> **ТЕКСТ**
_____

Достоевский заканчивал свою жизнь грандиозно. С внешности будто и просто: скромная квартирка, клеенчатый диван, в ка-бинетике темновато. Смирная, обожающая жена (после скольких бурь!), дети, которых очень любил. Но в квартирке такой в Петербурге и в Старой Руссе, куда уединялся, писал и написал величайшее свое, да и в мировой литературе из величайших – «Братья Карамазовы».
Начал в 1877 году. Как всегда у него, писание претерпевало изменения еще в душе, до бумаги. Роман упирался больше в детей – Алеша и дети. Сам Алеша назывался «идиотом», как бы продолжение князя Мышкина. Но общее направление с самого начала было утвердительное: против бесов несокрушимая сила.
Достоевский много колебался в жизни своей. Разные вихри раздирали его. Дьявол немало состязался в его сердце с Богом – душа познала глубоко и тьму, и свет. И сомнения величайшие. Великие падения и даже дух преступности вместила. Но жизнь шла, годы накоплялись. Дьяволу становилось нелегко. «Братья Карамазовы» – уже последняя, безнадежная его борьба и поражение. Он низвергнут. Юный Алеша, как некогда пастушок Давид, окончательно побеждает Голиафа. Давид сразил камнем пращи. Алеша, в которого зрелый и окрепший Достоевский вложил светлую часть своей души, сражает Голиафа обликом своим, и за обликом этим воздымается смиренный русский монастырь со старцем Зосимой.
Встреча Достоевского с Оптиной давно назревала, незаметно и в тиши. Для замысла «Карамазовых» нужен был некий адамант, или светлый ангел, с которым легко и не страшно: поможет! Достоевский давно уже склонялся в эту сторону. «Русский инок» произрастал в его душе – последние годы сильнее, но надо было как бы прикоснуться или приобщиться тому таинственному миру, который привлекал уже, но еще не совсем ясно.

_____

> **ИСХОДНЫЕ ДАННЫЕ**
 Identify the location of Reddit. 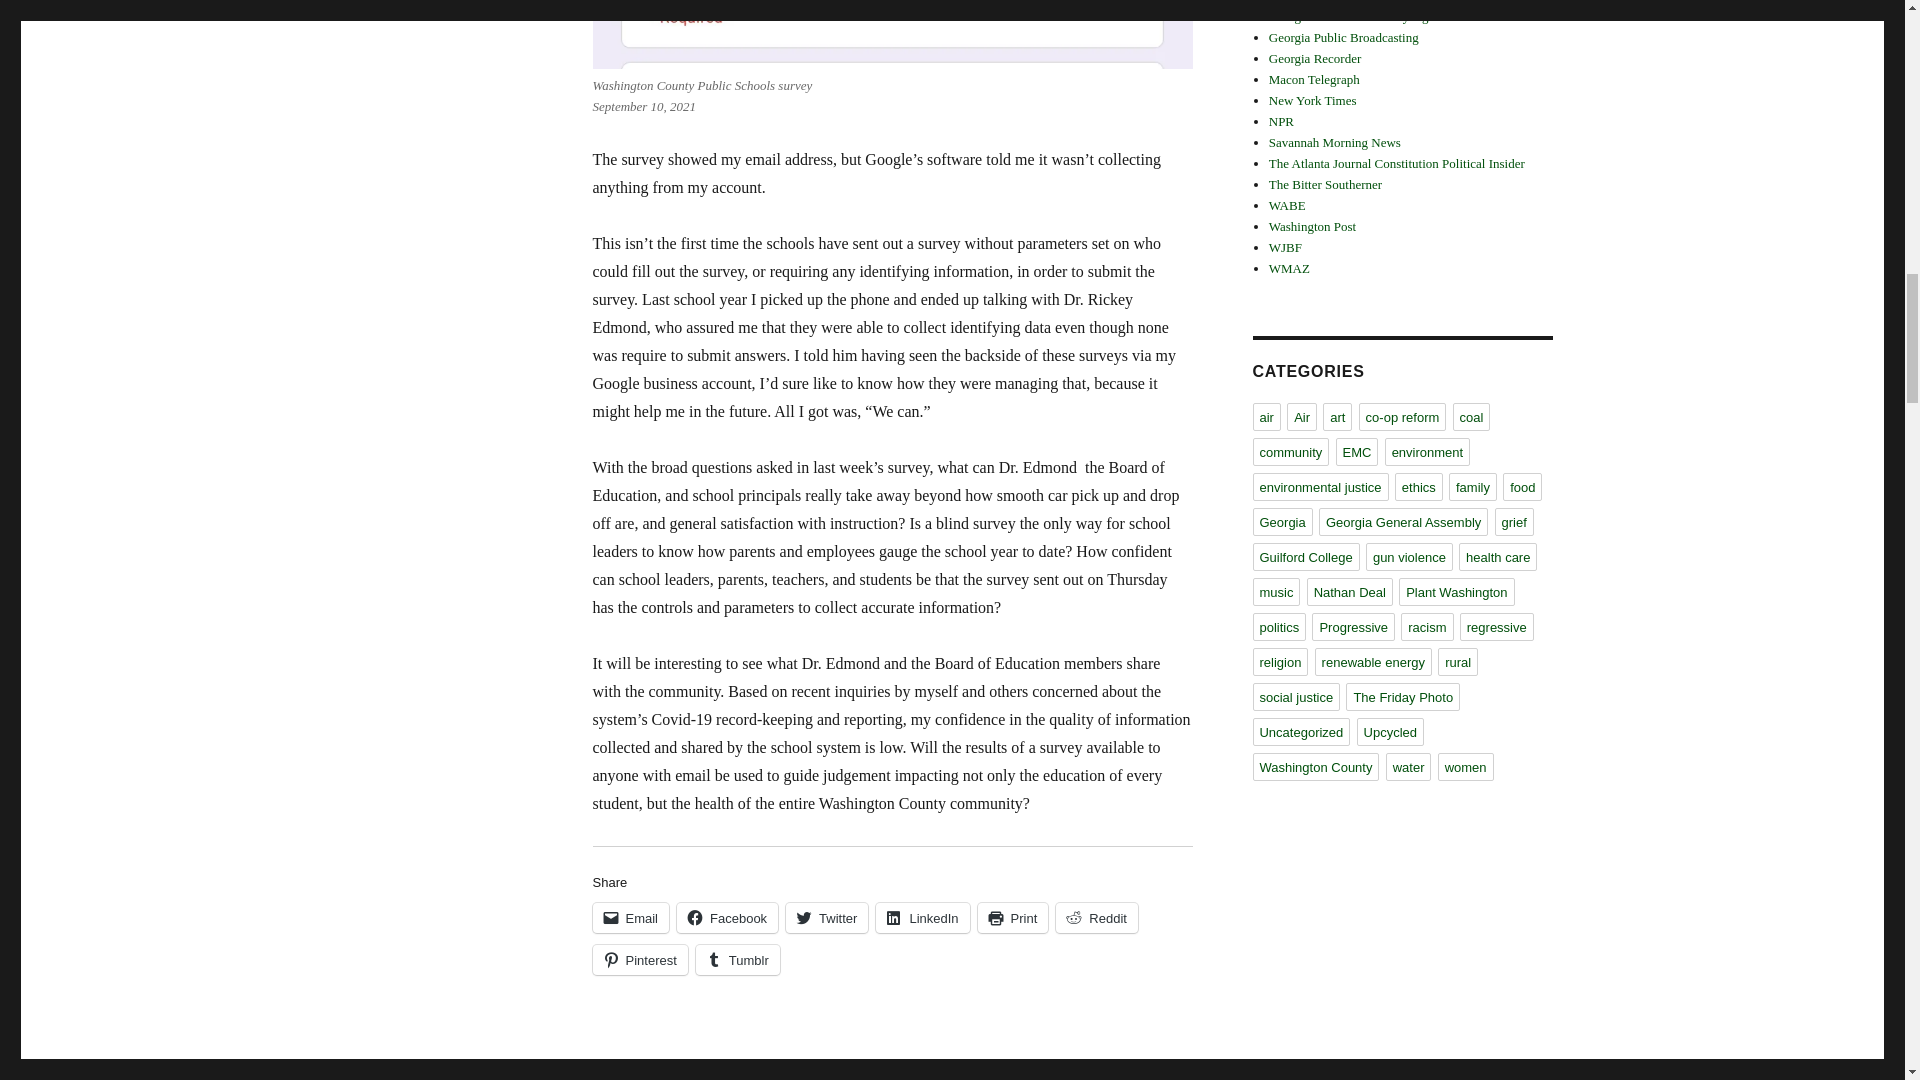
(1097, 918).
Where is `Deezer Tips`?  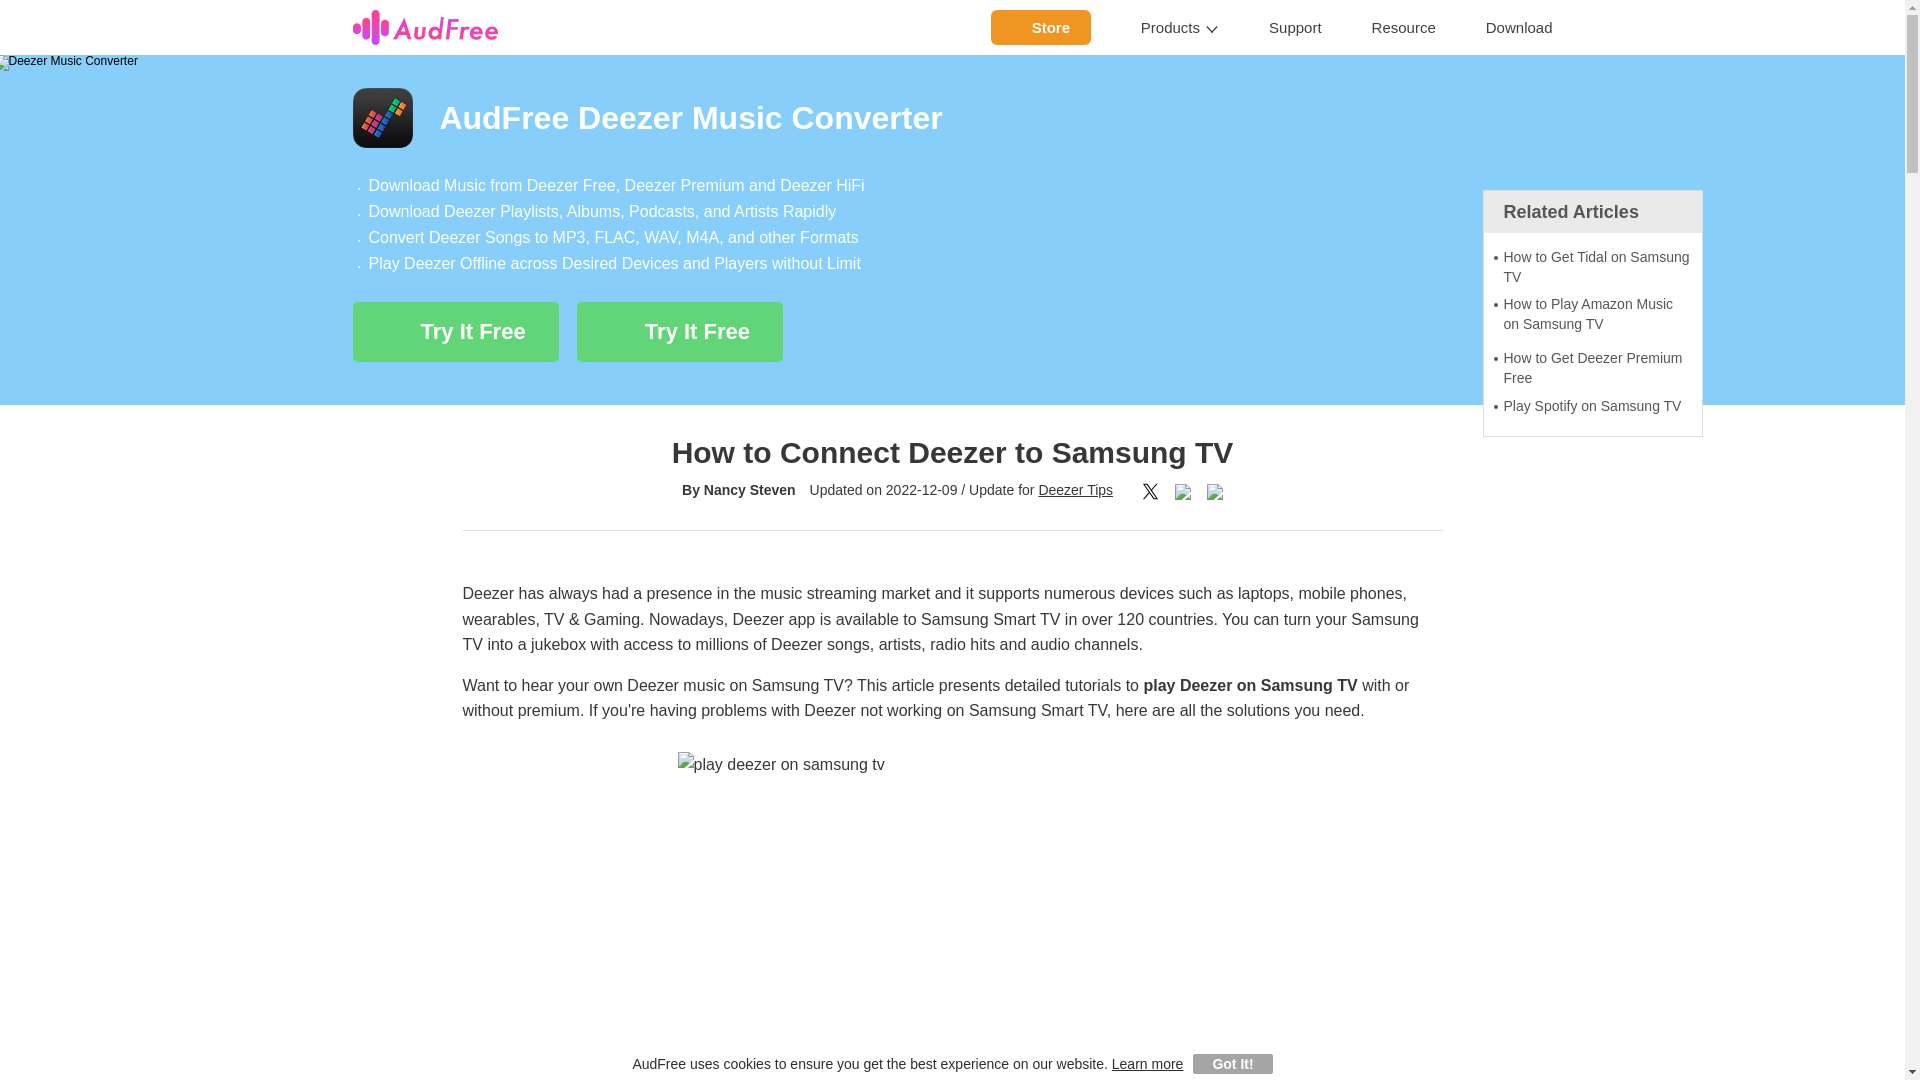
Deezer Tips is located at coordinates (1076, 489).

_____

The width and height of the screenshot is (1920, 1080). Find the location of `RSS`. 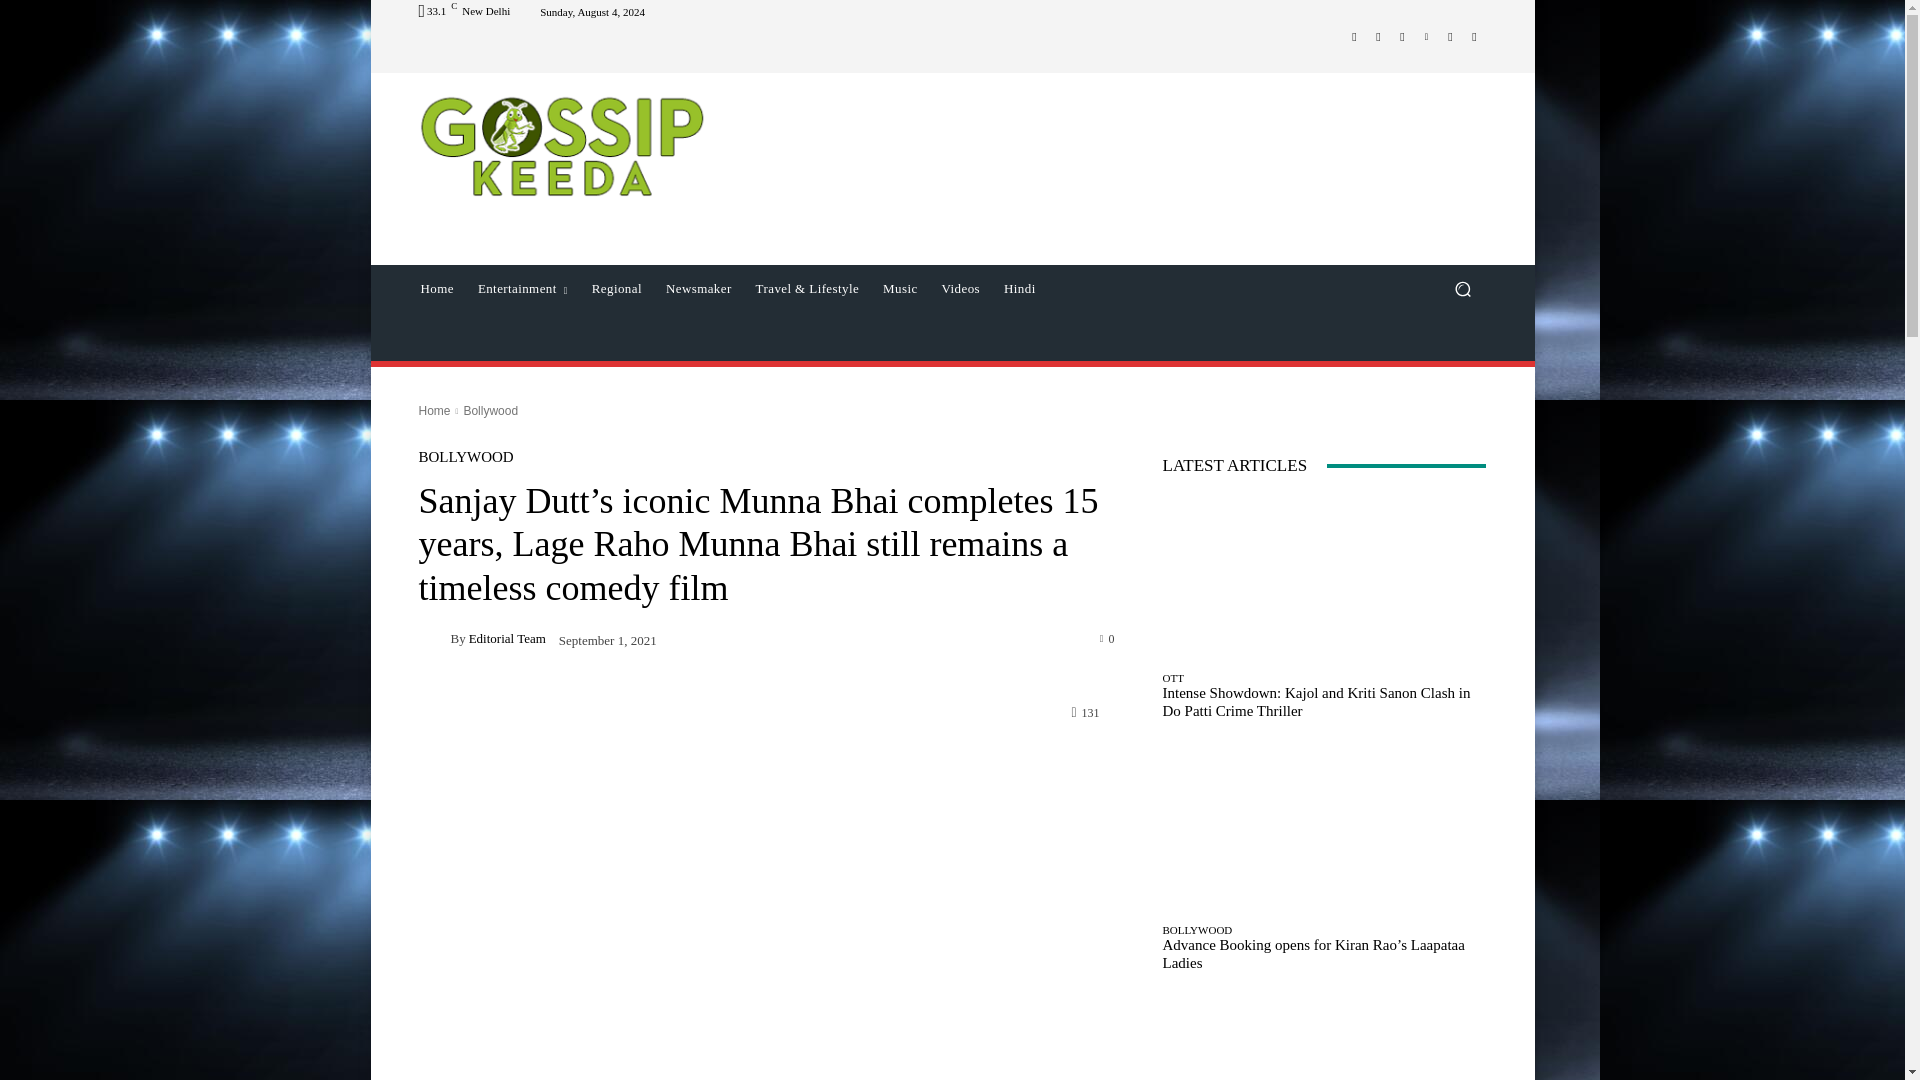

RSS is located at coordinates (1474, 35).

_____

> **ЗАДАНИЯ**
1. Повторите без изменений строки записей, начиная со строки с «The width and» и заканчивая строкой с «RSS is located at coordinates (1474, 35).», включая обе. Изображения в ответ не включайте.
2. Допишите следующую часть текста о Достоевском, начав сразу после его последнего предложения.

> **ОТВЕТЫ ПО ПОРЯДКУ**
1.
The width and height of the screenshot is (1920, 1080). Find the location of `RSS`. 

RSS is located at coordinates (1474, 35).

2.
Все вышло само собой и, разумеется, не случайно. Весной 78-го года Достоевский почти начал писать «Братьев Карамазовых». В его апрельском «Письме к московским студентам» сквозит тема романа.
Но вот в мае все обрывается. Заболевает трехлетний сын Федора Михайловича Алеша – любимый его сын. «У него сделались судороги, наутро он проснулся здоровый, попросил свои игрушки в кроватку, поиграл минуту и вдруг снова упал в судорогах».
Так записала Анна Григорьевна. Наследственность, эпилептический припадок! «Федор Михайлович пошел проводить доктора, вернулся страшно бледный и стал на колени около дивана, на который мы положили малютку. Я тоже стала на колени, рядом с мужем…Каково же было мое отчаяние, когда вдруг дыхание младенца прекратилось и наступила смерть. (Доктор-то сказал отцу, что это уже агония.) Федор Михайлович поцеловал младенца, три раза его перекрестил и навзрыд заплакал. Я тоже рыдала».
Можно представить себе, что это было для Достоевских. Любимый сын – и эпилепсия. Кого люблю, того и погубил. За что? За что младенцу не вкусить жизни, за что мне крест? Со времен Иова все то же и все то же, и никто не может разрешить.
Анна Григорьевна знала мужа: Любовь, женское преданное сердце подсказало ей решение: «Я упросила Владимира Сергеевича Соловьева, посещавшего нас в эти дни нашей скорби, уговорить Федора Михайловича поехать с ним в Оптину Пустынь, куда Соловьев собирался ехать этим летом».
Она не знала, конечно, какой дар приносит нашей литературе.
20 июня Достоевский уехал в Москву. Оттуда, вместе с Соловьевым, в Оптину.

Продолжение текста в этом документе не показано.